— Consigne —
Transcrivez sans rien changer le passage de la page sur le droit et les relations entre humains et machines, de « En juin dernier, la » à « et légaux suivants. ».

— Page —
╭──

Deux spécialistes des questions juridiques affiliés au think-tank américain Brookings se sont penchés sur les questions légales posées par les relations machines-humains.

En juin dernier, la Cour suprême des Etats-Unis a jugé que l’omniprésence des smartphones en fait désormais « une caractéristique importante de l’anatomie humaine », interdisant ainsi à la police américaine d’examiner un téléphone portable sans mandat de perquisition. Les auteurs de l’article observent ainsi une gradation dans l’usage de ces équipements, de l’omniprésence des appareils à l’intégration physique (implants, dispositifs embarqués), qui pourrait aboutir à l’intégration cybernétique (assimilation des organismes vivants et des machines). La « cyborgisation » des humains est donc en marche : de « jeunes cyborgs » que nous sommes actuellement, nous deviendrons des « adolescents cyborgs » puis des « adultes cyborgs ».

Comment définir la relation homme-machine dans un contexte juridique ? Les auteurs évoquent les débats sociaux et légaux suivants.

╰──

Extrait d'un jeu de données

╭──

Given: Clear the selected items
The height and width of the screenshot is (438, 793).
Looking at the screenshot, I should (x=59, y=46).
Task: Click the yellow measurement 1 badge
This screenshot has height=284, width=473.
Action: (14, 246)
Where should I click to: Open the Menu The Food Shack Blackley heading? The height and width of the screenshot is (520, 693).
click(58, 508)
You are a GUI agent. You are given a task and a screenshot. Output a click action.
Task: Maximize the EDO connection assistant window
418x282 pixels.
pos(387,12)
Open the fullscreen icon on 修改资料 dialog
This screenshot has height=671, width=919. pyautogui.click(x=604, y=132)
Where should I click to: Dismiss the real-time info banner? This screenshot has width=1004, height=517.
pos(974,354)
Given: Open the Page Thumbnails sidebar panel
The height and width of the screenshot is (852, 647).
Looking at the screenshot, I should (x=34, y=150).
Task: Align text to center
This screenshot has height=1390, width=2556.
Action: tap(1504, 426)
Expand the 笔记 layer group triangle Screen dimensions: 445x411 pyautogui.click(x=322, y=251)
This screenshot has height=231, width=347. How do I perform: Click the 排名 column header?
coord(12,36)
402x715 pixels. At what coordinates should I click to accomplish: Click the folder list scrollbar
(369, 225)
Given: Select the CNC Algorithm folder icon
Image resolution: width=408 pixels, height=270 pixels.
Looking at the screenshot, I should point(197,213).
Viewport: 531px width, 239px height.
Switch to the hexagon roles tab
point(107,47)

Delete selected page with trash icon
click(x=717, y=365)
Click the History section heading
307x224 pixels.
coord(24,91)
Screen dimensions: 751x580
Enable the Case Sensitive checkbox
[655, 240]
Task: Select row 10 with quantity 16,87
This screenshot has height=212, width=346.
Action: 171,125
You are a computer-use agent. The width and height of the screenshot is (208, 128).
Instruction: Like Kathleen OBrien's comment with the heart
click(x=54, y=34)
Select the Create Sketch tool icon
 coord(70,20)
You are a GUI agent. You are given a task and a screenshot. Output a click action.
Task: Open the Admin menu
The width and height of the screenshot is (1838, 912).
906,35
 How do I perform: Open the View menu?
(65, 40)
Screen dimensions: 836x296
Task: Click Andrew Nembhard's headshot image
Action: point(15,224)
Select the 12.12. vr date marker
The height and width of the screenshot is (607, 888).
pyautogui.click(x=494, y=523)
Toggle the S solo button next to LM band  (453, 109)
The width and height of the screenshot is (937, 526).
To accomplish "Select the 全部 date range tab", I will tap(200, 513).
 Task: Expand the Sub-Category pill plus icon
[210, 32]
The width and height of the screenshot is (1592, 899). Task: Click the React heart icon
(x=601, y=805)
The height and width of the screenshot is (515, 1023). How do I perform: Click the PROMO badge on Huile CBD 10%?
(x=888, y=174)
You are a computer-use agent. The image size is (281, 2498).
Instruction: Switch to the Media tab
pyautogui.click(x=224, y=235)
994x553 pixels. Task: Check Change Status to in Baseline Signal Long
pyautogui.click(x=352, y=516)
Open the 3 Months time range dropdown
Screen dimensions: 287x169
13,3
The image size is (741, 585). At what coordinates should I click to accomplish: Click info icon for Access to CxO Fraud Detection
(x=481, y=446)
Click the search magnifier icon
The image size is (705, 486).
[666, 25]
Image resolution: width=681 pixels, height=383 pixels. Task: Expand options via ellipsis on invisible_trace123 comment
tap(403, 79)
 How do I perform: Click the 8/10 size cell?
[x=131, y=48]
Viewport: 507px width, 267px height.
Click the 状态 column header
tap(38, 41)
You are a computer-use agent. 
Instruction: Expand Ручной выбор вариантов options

╰──

— Résultat attendu —
En juin dernier, la Cour suprême des Etats-Unis a jugé que l’omniprésence des smartphones en fait désormais « une caractéristique importante de l’anatomie humaine », interdisant ainsi à la police américaine d’examiner un téléphone portable sans mandat de perquisition. Les auteurs de l’article observent ainsi une gradation dans l’usage de ces équipements, de l’omniprésence des appareils à l’intégration physique (implants, dispositifs embarqués), qui pourrait aboutir à l’intégration cybernétique (assimilation des organismes vivants et des machines). La « cyborgisation » des humains est donc en marche : de « jeunes cyborgs » que nous sommes actuellement, nous deviendrons des « adolescents cyborgs » puis des « adultes cyborgs ».

Comment définir la relation homme-machine dans un contexte juridique ? Les auteurs évoquent les débats sociaux et légaux suivants.